◆ Your goal
Take the data below and copy exactly the lines starting at the one with "Pino Pinelli (93, 488)" and finishing at the one with "Жаңылыктар (125, 1859)", both included.

(Records from a data source)
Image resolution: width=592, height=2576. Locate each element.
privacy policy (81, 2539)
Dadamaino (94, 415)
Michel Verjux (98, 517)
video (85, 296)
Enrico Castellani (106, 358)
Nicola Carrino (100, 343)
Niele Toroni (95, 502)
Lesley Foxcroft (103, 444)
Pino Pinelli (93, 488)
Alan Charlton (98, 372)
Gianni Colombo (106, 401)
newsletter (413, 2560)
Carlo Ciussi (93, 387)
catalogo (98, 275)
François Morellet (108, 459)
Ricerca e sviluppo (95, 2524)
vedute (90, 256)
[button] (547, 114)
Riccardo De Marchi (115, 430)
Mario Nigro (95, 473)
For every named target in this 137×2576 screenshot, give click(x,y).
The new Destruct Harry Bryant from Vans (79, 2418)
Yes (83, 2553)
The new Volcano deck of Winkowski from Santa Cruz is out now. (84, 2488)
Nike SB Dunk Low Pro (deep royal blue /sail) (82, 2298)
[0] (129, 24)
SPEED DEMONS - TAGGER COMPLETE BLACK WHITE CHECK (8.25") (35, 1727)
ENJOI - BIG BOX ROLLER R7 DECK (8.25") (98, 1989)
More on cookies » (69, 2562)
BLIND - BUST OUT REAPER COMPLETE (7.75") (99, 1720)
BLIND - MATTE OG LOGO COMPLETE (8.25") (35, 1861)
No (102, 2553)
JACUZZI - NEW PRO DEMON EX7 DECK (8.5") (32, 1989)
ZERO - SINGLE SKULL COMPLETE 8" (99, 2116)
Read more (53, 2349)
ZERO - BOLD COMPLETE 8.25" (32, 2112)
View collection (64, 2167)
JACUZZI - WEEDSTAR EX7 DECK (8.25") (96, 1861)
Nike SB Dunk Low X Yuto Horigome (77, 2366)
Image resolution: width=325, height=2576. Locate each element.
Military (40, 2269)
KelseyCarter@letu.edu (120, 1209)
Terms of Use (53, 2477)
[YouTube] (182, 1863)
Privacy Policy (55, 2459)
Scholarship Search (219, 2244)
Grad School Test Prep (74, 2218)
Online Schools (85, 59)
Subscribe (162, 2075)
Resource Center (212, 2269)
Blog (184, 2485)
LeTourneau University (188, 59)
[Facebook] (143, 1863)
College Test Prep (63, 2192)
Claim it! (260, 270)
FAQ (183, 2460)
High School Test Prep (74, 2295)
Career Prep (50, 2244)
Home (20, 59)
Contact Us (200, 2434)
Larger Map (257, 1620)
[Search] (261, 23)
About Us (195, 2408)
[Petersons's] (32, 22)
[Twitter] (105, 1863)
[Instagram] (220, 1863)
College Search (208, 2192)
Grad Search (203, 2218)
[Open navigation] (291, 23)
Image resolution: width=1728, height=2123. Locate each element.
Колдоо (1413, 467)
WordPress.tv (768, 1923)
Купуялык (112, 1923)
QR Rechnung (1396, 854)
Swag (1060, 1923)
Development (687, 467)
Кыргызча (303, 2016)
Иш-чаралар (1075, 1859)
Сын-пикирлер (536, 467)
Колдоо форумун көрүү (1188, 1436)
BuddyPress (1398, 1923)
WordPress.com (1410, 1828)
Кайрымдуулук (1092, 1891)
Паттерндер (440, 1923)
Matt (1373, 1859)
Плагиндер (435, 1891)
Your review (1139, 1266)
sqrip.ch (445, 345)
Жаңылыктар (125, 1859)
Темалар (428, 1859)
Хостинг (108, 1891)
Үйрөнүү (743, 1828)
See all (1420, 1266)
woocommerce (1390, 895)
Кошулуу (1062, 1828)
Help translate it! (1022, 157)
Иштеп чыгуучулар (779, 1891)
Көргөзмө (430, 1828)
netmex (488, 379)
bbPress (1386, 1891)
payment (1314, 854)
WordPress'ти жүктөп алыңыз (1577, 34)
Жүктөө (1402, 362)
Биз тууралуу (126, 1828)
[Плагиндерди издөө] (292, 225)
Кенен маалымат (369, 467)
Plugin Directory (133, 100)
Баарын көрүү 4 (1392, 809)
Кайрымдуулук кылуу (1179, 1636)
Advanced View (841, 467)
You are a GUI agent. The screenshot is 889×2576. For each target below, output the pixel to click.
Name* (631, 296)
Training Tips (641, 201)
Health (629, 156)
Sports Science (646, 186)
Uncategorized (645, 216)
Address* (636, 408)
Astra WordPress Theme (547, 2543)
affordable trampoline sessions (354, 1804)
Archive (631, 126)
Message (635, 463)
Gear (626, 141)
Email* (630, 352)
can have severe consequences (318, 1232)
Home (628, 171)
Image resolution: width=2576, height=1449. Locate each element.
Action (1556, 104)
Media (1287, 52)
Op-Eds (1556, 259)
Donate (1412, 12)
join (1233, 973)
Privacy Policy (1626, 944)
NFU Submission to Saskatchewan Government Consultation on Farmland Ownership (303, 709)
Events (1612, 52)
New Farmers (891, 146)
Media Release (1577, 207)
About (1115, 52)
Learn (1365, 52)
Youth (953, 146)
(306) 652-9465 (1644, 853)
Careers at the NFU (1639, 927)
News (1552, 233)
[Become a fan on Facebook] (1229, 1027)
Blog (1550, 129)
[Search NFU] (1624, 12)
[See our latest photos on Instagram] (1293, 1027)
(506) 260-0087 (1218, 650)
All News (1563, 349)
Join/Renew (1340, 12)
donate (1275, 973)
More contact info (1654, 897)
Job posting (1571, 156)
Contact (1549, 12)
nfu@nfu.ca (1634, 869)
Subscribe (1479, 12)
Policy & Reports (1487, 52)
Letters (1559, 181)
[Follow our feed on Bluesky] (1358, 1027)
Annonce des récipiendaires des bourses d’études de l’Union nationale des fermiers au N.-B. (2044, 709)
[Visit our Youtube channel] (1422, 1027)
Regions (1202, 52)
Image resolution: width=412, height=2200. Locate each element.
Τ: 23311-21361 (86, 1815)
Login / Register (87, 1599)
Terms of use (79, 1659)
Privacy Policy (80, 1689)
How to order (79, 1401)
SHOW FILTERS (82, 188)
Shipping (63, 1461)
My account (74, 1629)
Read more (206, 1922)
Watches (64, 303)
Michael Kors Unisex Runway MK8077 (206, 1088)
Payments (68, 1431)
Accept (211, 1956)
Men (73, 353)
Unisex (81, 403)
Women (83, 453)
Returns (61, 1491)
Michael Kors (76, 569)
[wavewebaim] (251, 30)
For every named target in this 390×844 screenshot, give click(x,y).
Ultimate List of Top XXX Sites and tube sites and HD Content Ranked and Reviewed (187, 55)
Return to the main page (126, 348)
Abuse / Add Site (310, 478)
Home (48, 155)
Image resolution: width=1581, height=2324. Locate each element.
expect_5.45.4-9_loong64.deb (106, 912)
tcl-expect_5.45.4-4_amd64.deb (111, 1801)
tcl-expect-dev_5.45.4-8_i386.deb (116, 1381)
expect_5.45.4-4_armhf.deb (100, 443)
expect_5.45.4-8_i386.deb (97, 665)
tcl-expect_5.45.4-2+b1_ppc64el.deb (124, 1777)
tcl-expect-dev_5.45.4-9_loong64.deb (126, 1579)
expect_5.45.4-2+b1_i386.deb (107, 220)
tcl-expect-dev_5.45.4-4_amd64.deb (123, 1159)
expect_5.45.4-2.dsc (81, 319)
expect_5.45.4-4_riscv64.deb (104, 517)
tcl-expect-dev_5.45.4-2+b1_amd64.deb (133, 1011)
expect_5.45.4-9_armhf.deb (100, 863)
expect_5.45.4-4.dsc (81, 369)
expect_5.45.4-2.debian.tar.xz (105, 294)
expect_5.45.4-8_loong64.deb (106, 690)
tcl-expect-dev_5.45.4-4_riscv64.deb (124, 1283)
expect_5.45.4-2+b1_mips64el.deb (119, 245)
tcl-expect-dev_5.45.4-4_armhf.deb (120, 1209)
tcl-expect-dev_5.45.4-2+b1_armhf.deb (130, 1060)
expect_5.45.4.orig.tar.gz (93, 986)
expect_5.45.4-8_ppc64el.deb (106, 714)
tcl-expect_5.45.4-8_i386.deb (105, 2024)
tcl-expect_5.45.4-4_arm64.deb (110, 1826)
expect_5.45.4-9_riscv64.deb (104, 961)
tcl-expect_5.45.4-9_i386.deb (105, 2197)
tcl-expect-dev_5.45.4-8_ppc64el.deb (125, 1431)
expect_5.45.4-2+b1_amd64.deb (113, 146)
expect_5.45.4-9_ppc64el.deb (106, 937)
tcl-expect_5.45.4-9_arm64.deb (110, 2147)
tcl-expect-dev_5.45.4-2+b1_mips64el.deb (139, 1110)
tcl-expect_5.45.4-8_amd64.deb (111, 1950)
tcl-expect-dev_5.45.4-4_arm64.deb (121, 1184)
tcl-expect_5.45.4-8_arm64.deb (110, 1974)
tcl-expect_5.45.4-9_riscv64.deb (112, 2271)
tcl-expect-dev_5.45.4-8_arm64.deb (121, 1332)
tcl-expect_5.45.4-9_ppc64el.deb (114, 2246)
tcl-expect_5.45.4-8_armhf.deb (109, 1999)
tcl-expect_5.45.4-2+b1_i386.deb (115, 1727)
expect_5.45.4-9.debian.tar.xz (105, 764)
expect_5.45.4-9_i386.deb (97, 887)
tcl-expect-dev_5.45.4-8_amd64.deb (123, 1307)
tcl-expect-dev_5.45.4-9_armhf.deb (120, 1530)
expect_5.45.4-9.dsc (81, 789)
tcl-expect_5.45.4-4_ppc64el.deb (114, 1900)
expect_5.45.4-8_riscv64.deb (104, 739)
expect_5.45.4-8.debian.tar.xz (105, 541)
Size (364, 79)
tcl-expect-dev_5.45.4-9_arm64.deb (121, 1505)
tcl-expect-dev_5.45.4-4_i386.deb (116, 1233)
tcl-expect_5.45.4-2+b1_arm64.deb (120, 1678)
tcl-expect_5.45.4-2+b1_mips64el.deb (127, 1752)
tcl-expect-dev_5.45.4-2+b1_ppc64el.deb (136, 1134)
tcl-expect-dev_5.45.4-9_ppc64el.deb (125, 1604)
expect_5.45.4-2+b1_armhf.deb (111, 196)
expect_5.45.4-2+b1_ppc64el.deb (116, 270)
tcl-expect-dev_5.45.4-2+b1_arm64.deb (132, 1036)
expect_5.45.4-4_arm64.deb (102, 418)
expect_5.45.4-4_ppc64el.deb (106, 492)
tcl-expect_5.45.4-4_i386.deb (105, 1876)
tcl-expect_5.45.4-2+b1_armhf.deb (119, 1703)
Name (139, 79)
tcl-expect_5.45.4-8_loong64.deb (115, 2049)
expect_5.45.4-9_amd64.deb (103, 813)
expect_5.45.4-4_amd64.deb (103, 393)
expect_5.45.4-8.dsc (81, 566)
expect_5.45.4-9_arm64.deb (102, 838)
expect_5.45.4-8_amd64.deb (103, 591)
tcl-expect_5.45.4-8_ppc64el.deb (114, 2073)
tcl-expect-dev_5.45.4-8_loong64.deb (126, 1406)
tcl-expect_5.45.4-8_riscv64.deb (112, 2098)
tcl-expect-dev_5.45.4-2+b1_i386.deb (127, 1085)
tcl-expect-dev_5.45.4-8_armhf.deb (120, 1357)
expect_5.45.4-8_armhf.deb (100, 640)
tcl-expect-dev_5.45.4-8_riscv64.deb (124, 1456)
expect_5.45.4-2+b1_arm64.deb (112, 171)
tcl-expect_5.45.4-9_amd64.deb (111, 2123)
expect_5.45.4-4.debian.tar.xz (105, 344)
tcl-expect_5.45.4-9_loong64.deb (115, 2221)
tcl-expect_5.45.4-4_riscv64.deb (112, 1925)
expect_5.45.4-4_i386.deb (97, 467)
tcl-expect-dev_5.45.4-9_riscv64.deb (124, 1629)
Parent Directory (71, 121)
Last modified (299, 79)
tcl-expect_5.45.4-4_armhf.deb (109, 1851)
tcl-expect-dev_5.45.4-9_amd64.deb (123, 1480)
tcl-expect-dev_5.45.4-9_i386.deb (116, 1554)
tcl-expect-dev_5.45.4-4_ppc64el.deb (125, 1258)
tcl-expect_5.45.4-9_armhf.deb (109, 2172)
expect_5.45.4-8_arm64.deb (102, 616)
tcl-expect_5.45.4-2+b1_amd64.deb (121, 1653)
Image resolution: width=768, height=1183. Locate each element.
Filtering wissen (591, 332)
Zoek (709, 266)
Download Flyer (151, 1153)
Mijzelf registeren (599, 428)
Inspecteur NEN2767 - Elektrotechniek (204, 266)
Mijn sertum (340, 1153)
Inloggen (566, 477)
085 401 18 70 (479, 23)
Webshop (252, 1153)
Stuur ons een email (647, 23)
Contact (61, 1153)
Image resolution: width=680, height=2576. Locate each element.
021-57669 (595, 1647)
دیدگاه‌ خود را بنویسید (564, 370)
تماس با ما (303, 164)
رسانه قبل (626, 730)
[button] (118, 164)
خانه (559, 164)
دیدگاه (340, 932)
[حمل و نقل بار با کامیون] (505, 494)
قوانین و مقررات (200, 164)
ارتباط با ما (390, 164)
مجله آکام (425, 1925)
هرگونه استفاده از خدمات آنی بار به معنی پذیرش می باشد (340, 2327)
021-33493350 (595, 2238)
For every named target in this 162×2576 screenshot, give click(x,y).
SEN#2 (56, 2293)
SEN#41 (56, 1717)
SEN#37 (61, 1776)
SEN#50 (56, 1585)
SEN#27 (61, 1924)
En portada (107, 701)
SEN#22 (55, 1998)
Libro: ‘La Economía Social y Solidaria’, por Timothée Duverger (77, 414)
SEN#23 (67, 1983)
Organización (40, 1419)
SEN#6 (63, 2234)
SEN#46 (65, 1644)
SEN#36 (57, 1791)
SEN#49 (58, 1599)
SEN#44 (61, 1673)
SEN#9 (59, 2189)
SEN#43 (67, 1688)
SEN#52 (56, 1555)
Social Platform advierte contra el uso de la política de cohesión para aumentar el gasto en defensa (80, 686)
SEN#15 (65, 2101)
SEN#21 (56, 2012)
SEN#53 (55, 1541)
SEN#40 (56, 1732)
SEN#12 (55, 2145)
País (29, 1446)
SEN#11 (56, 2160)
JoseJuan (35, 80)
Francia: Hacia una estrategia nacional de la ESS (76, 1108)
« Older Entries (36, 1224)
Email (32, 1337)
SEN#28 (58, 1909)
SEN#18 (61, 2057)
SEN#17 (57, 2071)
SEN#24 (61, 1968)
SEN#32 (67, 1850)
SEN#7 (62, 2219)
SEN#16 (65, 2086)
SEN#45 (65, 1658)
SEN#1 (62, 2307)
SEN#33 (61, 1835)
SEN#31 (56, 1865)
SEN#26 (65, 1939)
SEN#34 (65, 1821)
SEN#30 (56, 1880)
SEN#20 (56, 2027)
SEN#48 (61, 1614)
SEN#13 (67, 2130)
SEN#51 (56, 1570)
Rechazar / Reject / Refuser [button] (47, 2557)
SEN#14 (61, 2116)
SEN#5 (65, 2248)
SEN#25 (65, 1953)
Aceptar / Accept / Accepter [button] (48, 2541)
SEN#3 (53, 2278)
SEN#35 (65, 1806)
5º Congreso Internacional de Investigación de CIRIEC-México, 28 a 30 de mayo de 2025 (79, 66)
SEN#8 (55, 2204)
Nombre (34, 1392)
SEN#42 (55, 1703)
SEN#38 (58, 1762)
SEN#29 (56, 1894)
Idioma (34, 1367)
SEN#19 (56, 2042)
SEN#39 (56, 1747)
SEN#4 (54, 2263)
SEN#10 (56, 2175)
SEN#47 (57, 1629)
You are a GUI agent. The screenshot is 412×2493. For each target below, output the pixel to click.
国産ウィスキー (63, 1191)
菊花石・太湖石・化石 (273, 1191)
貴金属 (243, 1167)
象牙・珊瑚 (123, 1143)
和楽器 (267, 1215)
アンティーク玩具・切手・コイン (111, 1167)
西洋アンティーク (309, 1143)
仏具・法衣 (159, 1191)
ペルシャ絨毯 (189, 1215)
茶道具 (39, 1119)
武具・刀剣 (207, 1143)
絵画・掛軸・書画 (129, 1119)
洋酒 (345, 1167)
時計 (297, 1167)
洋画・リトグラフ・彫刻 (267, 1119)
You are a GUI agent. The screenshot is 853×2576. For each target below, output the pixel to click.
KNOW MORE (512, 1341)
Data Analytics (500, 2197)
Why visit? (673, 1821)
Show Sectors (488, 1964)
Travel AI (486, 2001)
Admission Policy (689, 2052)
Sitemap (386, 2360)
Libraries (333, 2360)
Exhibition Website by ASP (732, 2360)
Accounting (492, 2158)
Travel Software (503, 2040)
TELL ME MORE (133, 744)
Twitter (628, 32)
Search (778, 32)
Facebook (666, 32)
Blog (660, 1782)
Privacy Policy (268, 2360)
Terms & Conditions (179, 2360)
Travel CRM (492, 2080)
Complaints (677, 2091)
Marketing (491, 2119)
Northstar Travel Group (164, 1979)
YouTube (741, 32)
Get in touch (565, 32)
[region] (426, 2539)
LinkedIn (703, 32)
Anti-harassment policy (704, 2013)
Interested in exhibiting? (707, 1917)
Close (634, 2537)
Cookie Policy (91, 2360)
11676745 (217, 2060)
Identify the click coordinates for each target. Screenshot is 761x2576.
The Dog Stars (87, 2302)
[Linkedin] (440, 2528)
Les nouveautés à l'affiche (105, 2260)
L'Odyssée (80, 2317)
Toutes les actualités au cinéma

◆ Finished task
Pino Pinelli (93, 488)
Alan Charlton (98, 372)
Gianni Colombo (106, 401)
newsletter (413, 2560)
Carlo Ciussi (93, 387)
catalogo (98, 275)
François Morellet (108, 459)
Ricerca e sviluppo (95, 2524)
vedute (90, 256)
[button] (547, 114)
Riccardo De Marchi (115, 430)
Mario Nigro (95, 473)
For every named target in this 137×2576 screenshot, give click(x,y).
The new Destruct Harry Bryant from Vans (79, 2418)
Yes (83, 2553)
The new Volcano deck of Winkowski from Santa Cruz is out now. (84, 2488)
Nike SB Dunk Low Pro (deep royal blue /sail) (82, 2298)
[0] (129, 24)
SPEED DEMONS - TAGGER COMPLETE BLACK WHITE CHECK (8.25") (35, 1727)
ENJOI - BIG BOX ROLLER R7 DECK (8.25") (98, 1989)
More on cookies » (69, 2562)
BLIND - BUST OUT REAPER COMPLETE (7.75") (99, 1720)
BLIND - MATTE OG LOGO COMPLETE (8.25") (35, 1861)
No (102, 2553)
JACUZZI - NEW PRO DEMON EX7 DECK (8.5") (32, 1989)
ZERO - SINGLE SKULL COMPLETE 8" (99, 2116)
Read more (53, 2349)
ZERO - BOLD COMPLETE 8.25" (32, 2112)
View collection (64, 2167)
JACUZZI - WEEDSTAR EX7 DECK (8.25") (96, 1861)
Nike SB Dunk Low X Yuto Horigome (77, 2366)
Image resolution: width=325, height=2576. Locate each element.
Military (40, 2269)
KelseyCarter@letu.edu (120, 1209)
Terms of Use (53, 2477)
[YouTube] (182, 1863)
Privacy Policy (55, 2459)
Scholarship Search (219, 2244)
Grad School Test Prep (74, 2218)
Online Schools (85, 59)
Subscribe (162, 2075)
Resource Center (212, 2269)
Blog (184, 2485)
LeTourneau University (188, 59)
[Facebook] (143, 1863)
College Test Prep (63, 2192)
Claim it! (260, 270)
FAQ (183, 2460)
High School Test Prep (74, 2295)
Career Prep (50, 2244)
Home (20, 59)
Contact Us (200, 2434)
Larger Map (257, 1620)
[Search] (261, 23)
About Us (195, 2408)
[Petersons's] (32, 22)
[Twitter] (105, 1863)
[Instagram] (220, 1863)
College Search (208, 2192)
Grad Search (203, 2218)
[Open navigation] (291, 23)
Image resolution: width=1728, height=2123. Locate each element.
Колдоо (1413, 467)
WordPress.tv (768, 1923)
Купуялык (112, 1923)
QR Rechnung (1396, 854)
Swag (1060, 1923)
Development (687, 467)
Кыргызча (303, 2016)
Иш-чаралар (1075, 1859)
Сын-пикирлер (536, 467)
Колдоо форумун көрүү (1188, 1436)
BuddyPress (1398, 1923)
WordPress.com (1410, 1828)
Кайрымдуулук (1092, 1891)
Паттерндер (440, 1923)
Matt (1373, 1859)
Плагиндер (435, 1891)
Your review (1139, 1266)
sqrip.ch (445, 345)
Жаңылыктар (125, 1859)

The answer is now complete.